BAGHDAD — Iraqi lawmakers elected a veteran Kurdish politician on Thursday to replace longserving Jalal Talabani as the country's president in the latest step toward forming a new government. But a series of attacks killed dozens of people, and Islamic militants destroyed a Muslim shrine traditionally said to be the burial place of the Prophet Jonah, underscoring the overwhelming challenges facing the divided nation.
The 76-year-old Fouad Massoum, one of the founders of the Patriotic Union of Kurdistan party led by Talabani, accepted the position after winning two-thirds of the votes in parliament, noting the "huge security, political and economic tasks" facing the next government.
Iraq is facing its worst crisis since the 2011 withdrawal of U.S. troops amid the blitz offensive launched last month by the al-Qaida breakaway Islamic State of Iraq and Syria, which captured large swaths of land in the country's west and north, including Iraq's second-largest city, Mosul. The militants have also seized a huge part of territory straddling the Iraq-Syria border and declared a self-styled caliphate in the territory they control, imposing their harsh interpretation of Islamic law.
As Massoum was named president, the Islamic militants blew up a revered Muslim shrine in Mosul traditionally said to be the burial place of the Prophet Jonah, several residents of the city told the Associated Press.
The militants first ordered everyone out of the Mosque of the Prophet Younis, or Jonah, then blew it up, the residents said, speaking on condition of anonymity out of fear for their own safety. Several nearby houses were also damaged by the blast, they said.
The mosque was built on an archaeological site dating back to 8th century B.C. and is said to be the burial place of the prophet, who in stories from both the Bible and Koran is swallowed by a whale.
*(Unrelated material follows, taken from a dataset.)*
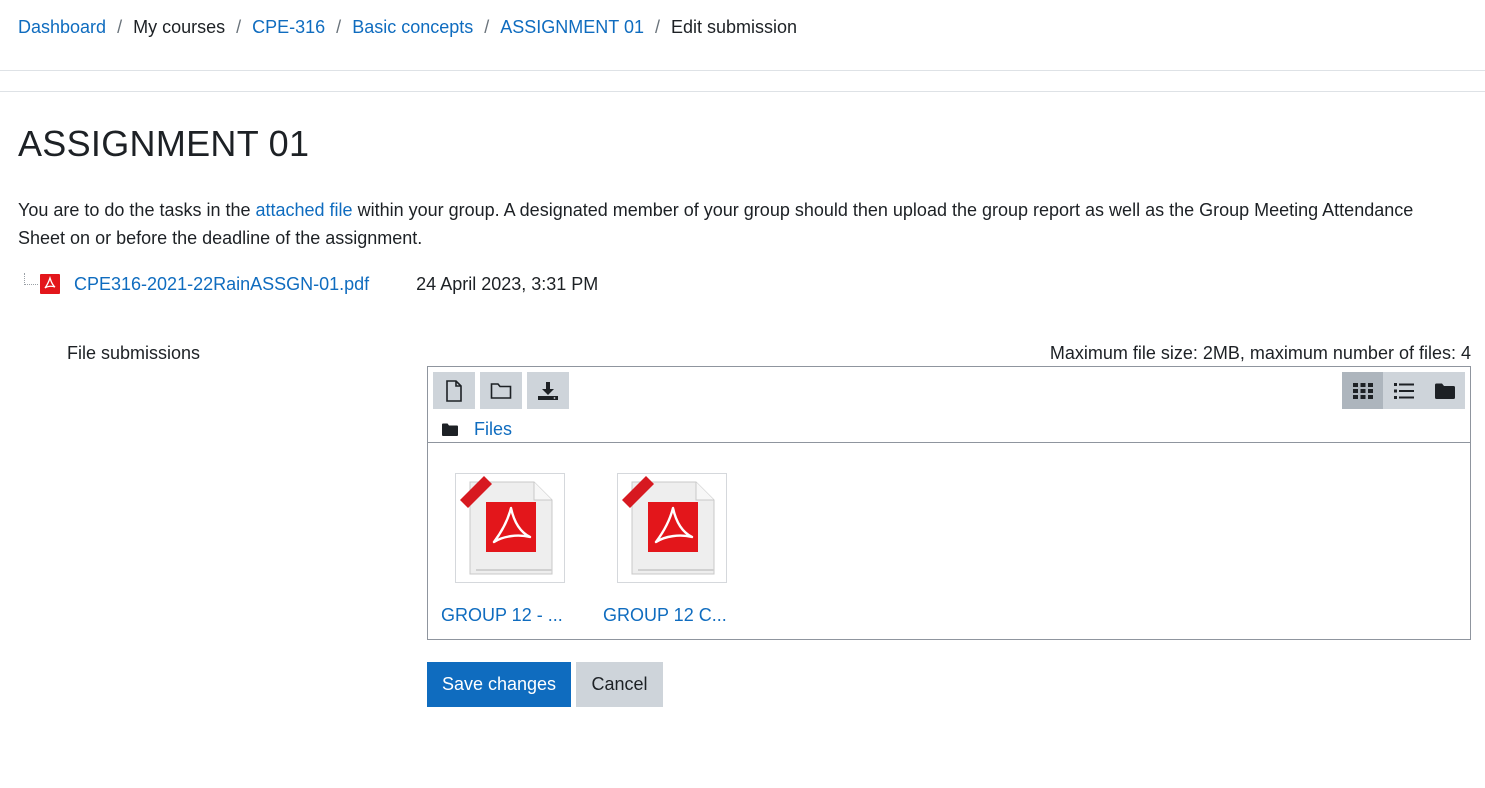 The width and height of the screenshot is (1485, 788). What do you see at coordinates (180, 27) in the screenshot?
I see `breadcrumb-my-courses: My courses` at bounding box center [180, 27].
It was renovated in the 1990s under Iraq's late dictator Saddam Hussein and, until the June militant blitz, remained a popular destination for religious pilgrims from around the world.
In Baghdad, a double car bombing ripped through the busy commercial district of Karradah as people gathered at dusk to break their daily fast for the holy month of Ramadan, killing 21 people, wounding 33 and sending smoke billowing over the city, police and hospital officials said, speaking on condition of anonymity because they were not authorized to talk to media.
Earlier in the day, militants fired mortar shells on an army base holding suspects facing terrorism charges in Taji, about 12 miles north of Baghdad. As the prisoners were being evacuated by bus to prevent a jailbreak, the militants attacked with roadside bombs, igniting a gun battle that left 52 prisoners and eight soldiers dead, the officials said, adding that another eight soldiers and seven prisoners were wounded in the battle.